22) Figure 16. Peak Sidelobe Ratio (PSR) results for LENA text, Lena image, MANDRILL text, and Mandrill image via different reconstruction depths: explain with which tool the figure was formatted, how the data was collected, and provide a descriptive description of what it contains. This should be done for each figure in the text. Figures and images are part of the documentation and should be fully decoded.

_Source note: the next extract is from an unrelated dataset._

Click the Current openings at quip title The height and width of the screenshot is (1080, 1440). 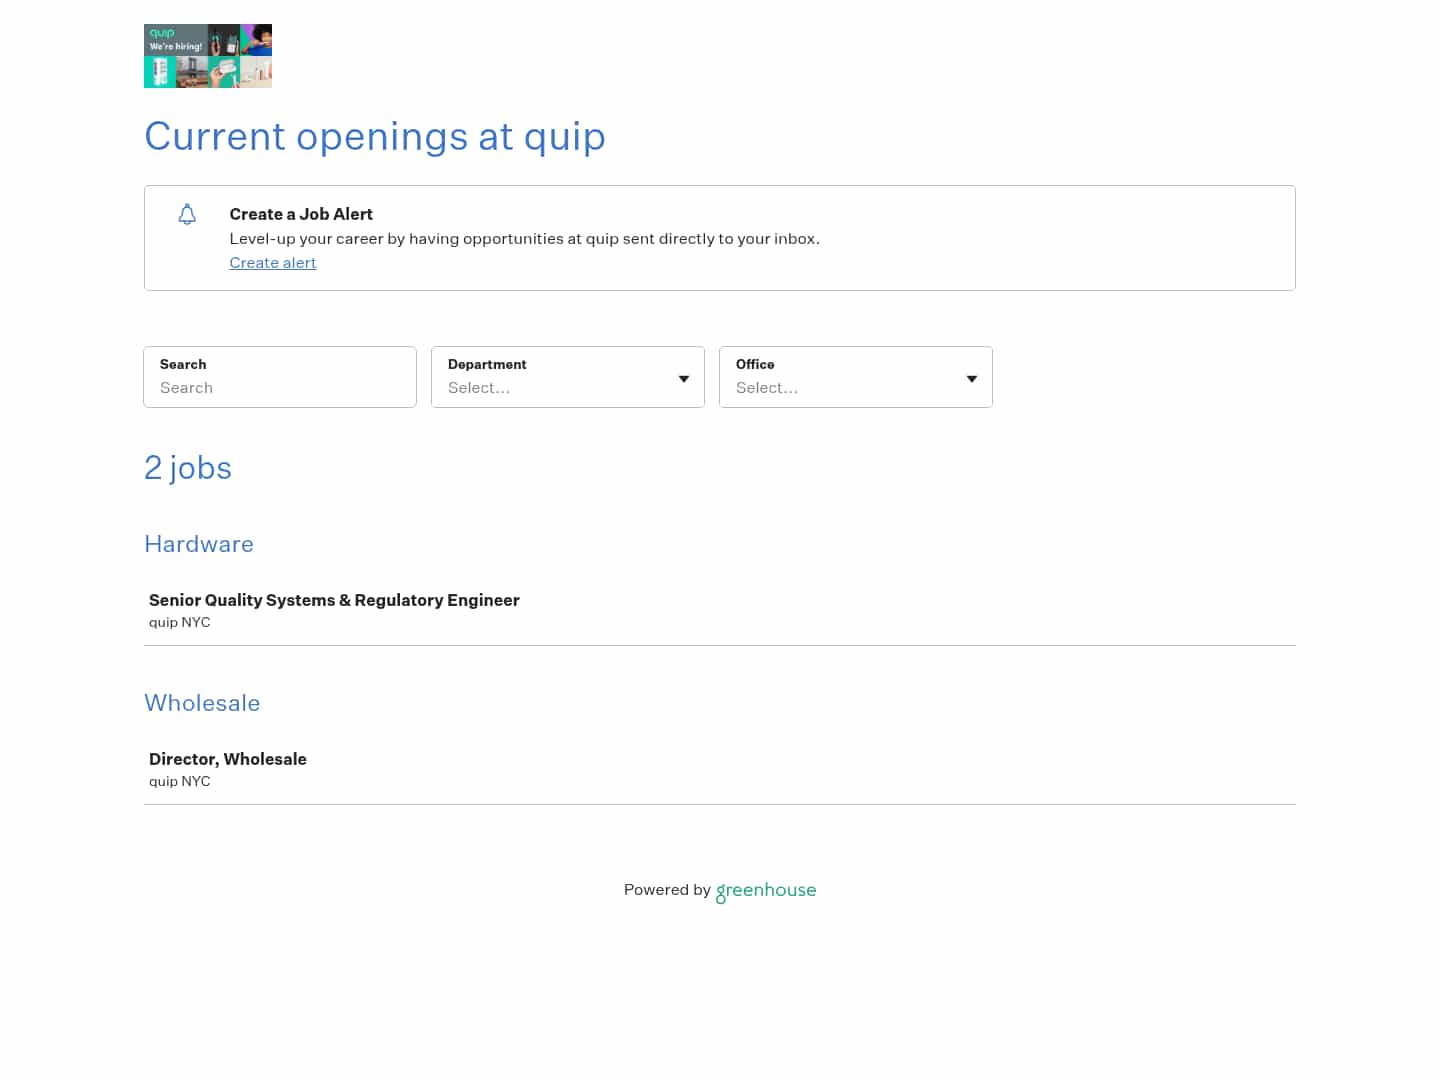point(375,137)

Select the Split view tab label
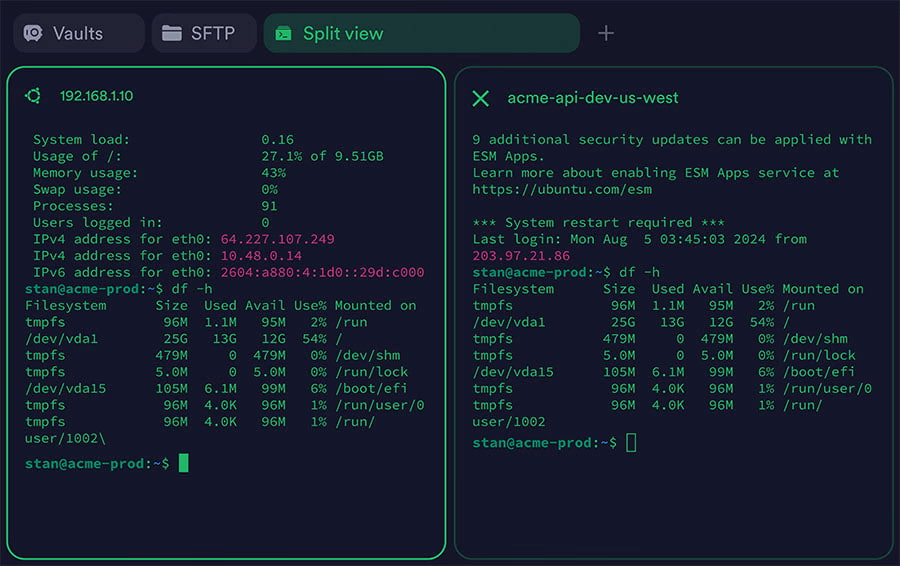(x=343, y=33)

23) 6. Conclusions are not concluded! In the conclusions, in addition to the answers to the scientific and research questions, note the overall added value of the article, the difficulties in implementing parts of the research, and finally, suggestions for future research work.

 

Author Response

Please see the attachment.

Author Response File: Author Response.pdf

Round 2

Reviewer 1 Report

Comments and Suggestions for Authors

I recommend this paper for publication in its current form.

Reviewer 2 Report

Comments and Suggestions for Authors

I suggest that this paper be accepted.

Reviewer 3 Report

Comments and Suggestions for Authors

The authors of the manuscript "Enhanced Three-Dimensional Double Random Phase Encryption: Overcoming Phase Information Loss in Zero-Amplitude Singularities for Simultaneous Two Primary Data", formally implemented the proposed changes to their original text.

1) They have removed the abbreviations from the Abstract. 

2) In the introduction, they have presented the context of the problem, and they have described the purpose, the scientific and research questions, the codified objective of the study, the methodological approach, and the main contribution.

3) In the introduction, they have also revised several sentences for the scientific questions properly.

4) In the central part of the text, they corrected typical oversights in the captions and added explanatory notes.

5)  They add a new figure, and finally, 

6) They have revised their conclusion.

 

The article is conventionally ready for publication by the reviewer.